T&V 5/5 - Conversational, but evocative. You handled the jump to the past well; it felt natural and I didn’t stumble over the tense. Good, specific imagery, both for the everyday details and the surreal moments.


Evaluation 4/5 - This is a dense story, with a lot going on, and it’s impressive that you could fit it into this small space. The characters feel real, and the horror elements are a good surprise without being too abrupt. Although I think you achieved the juxtaposition of father-images, I feel the final moment with her true Father is too fast. I understand running against a word limit—I would have cut “...calling attention to the technical skill and the vivid colors” and “...and I’ve already pushed my chair back and stood up” and used the free words for the ending. If you decide to continue working on it apart from the challenge, just make it longer.


Reaction 4/5 - The creepy moment with the painting really made it for me. It was so well-executed. I love seeing the physical and spiritual realms side by side, interacting, lapsing into each other. Kinda Charles Williams-esque. The moment when the rain begins to pour at the end reminds me of the Rez Band song “Everytime it Rains.”


18/20


*Here Be Monsters*
SPaG 2.5/5 - I don’t know if the fragments (“Underlining the crew's mission …” and “Ominously adding …”) are intentional or not, but they don’t feel ‘right,’ which is very important when breaking grammar rules. “Asked Ryder…” and “Answered the crewman…” shouldn’t be capitalized. The use of apostrophes instead of quotation marks is grating. A few other dialogue mistakes, like here: “'Number One' Pickwick turned to Ryder, 'take a shuttle…” (There should be a period or comma after “One.”) And I think this may be a typo: “‘'Then a few years of a nuclear winter should put paid to them!'”
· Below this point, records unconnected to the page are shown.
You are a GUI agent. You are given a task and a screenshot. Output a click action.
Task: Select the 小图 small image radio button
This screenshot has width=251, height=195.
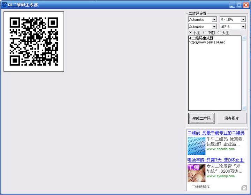point(190,32)
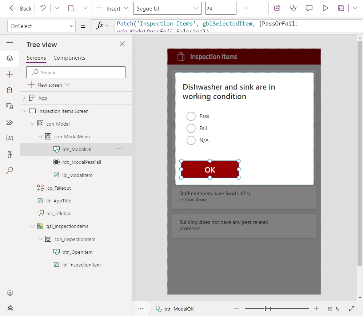Open the Comments speech bubble icon
363x316 pixels.
(x=309, y=8)
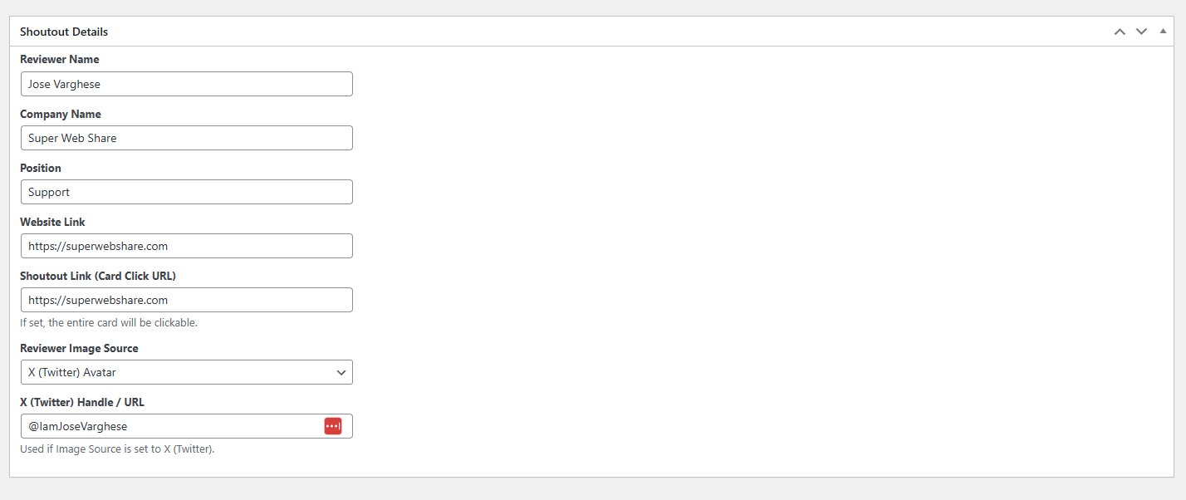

T&V 3/5 - The voice is relatively smooth, but it doesn’t really ‘pop’ for me.


Evaluation 3.5/5 - I did not figure out that they were visiting earth until the very end, so good job creating a surprise ending. The story was complete but lacked emotional resonance—why do we care about these particular characters, and their encounter with dinosaurs?


Reaction 3/5 - The last line resonated in a way that the rest of the story did not. I like dinosaurs, but I unfortunately didn’t find Pickwick and Ryder very interesting. The surprise was good, though.


12/20



[/spoiler2]

[spoiler2="H. Brown"]
*Tall Jonah.(648w)*
*Spag 4/5*
*T&V 3/5*
*Eval 3/5*
*reac 3/5*
*Overall 14/20*
Review: I only found one spag issue when reading through and that was that you needed a line break between two sets of different dialogue. You have a clear narrative voice that runs through out the whole story which I liked making the reader believe that the action happening is real, you give the reader no reason to distrust the narrative voice until the end of the story with your last line. "I hope I can finish this before I wake up." At no point in your story do you make the reader feel like the narrative voice is asleep until this, I found it confusing and unneeded. I would have liked your character of Jonah to have had a little more of a unique voice as to me he sounded just like the narrative voice, maybe have him stumble over more words to make him seem more alien and given him his own personality a little bit more. The overall tone of your story was good and had consistent pacing making the story easy to read. I enjoyed your take on the alien visiting for a social call but I would have liked to have seen more conversation with the alien than we got, maybe cut some of the scene setting in the beginning to allow for more interaction with Jonah. Overall I did enjoy your story. 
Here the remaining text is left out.